À ces variations selon l’âge et le sexe, s’ajoute un fort gradient régional avec toujours des niveaux beaucoup plus élevés en Île-de-France et dans les départements ultramarins par rapport aux autres régions.
En commentaire, la progression du dépistage apparaît portée par les campagnes de communication, sans doute des attitudes nouvelles des prescripteurs et la facilitation de l’accès au dépistage. On doit aller plus loin dans l’interprétation des résultats pour démêler ce qui tient à la croissance du dépistage et ce qui tient à une augmentation du risque d’acquisition de ces infections à l’échelle des régions et des populations. Il paraitrait utile de distinguer les HSH et les personnes trans pour lesquels on observe en CeGIDD des taux beaucoup plus élevés de syphilis et gonocoque, respectivement par rapport aux hommes hétérosexuels et aux hommes et femmes cis. On ne voit pas poindre, pour le moment, un effet du dépistage comme instrument de réduction de la transmission des IST. On le sait, on ne dispose pas d’autres moyens que le préservatif tandis que la prophylaxie post-exposition par la doxycycline reste un moyen limité dans son intérêt au niveau populationnel. De plus, son utilisation à large échelle doit être surveillée pour les risques de résistance, qui sont très souvent discutés.

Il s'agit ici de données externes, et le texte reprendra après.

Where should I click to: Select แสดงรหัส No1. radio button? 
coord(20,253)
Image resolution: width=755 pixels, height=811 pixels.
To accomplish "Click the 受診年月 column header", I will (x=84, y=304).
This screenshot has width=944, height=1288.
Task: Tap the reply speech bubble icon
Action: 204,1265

Les données présentées cette année encore invitent à affiner les stratégies en matière de prévention mais aussi de recherche.
Enfin, les gradients régionaux très étendus, qui se déclinent aussi au niveau infra-régional, appellent à dessiner des programmes contextualisés selon la composition des populations et l’offre de soins, et à ne pas se satisfaire de mesures générales.